Stated problem 1:
In the headlight post, what does keeping the dipped beam on with main beam do?
Stated problem 2:
Reproduce the passage from the headlight post starting at "Post by Peter" and ending at "dazzle problem .".

Quoted text:
•••

Post by Peter Cresswell » Fri Jul 24, 2020 1:48 pm

On all modern cars, the headlights are double wired so the dipped beam remains on when main beam is switched on. This has been the case since the mid 1960s when 4 headlight systems first appeared on the Rover P6 and Triumph 2000. The purpose of double wiring (on an MGB in this case) is to provide similar headlight performance from a single unit, but as the beam pattern is dictated by the lens glass, they don't dazzle any more than a car just on main beam where the driver is slow to dip them. The dipped beam staying on with main beam merely keeps the immediate distance in front of the car illuminated, which main beam alone is not designed to do. If the headlights are correctly adjusted and providing the driver dips the lights timely, there will not be a dazzle problem .

•••

Record excerpts:
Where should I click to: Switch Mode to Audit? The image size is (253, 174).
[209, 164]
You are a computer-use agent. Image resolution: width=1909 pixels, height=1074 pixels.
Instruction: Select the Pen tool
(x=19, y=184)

•••

Response 1:
It keeps the immediate distance in front of the car illuminated, which main beam alone is not designed to do.

Response 2:
Post by Peter Cresswell » Fri Jul 24, 2020 1:48 pm

On all modern cars, the headlights are double wired so the dipped beam remains on when main beam is switched on. This has been the case since the mid 1960s when 4 headlight systems first appeared on the Rover P6 and Triumph 2000. The purpose of double wiring (on an MGB in this case) is to provide similar headlight performance from a single unit, but as the beam pattern is dictated by the lens glass, they don't dazzle any more than a car just on main beam where the driver is slow to dip them. The dipped beam staying on with main beam merely keeps the immediate distance in front of the car illuminated, which main beam alone is not designed to do. If the headlights are correctly adjusted and providing the driver dips the lights timely, there will not be a dazzle problem .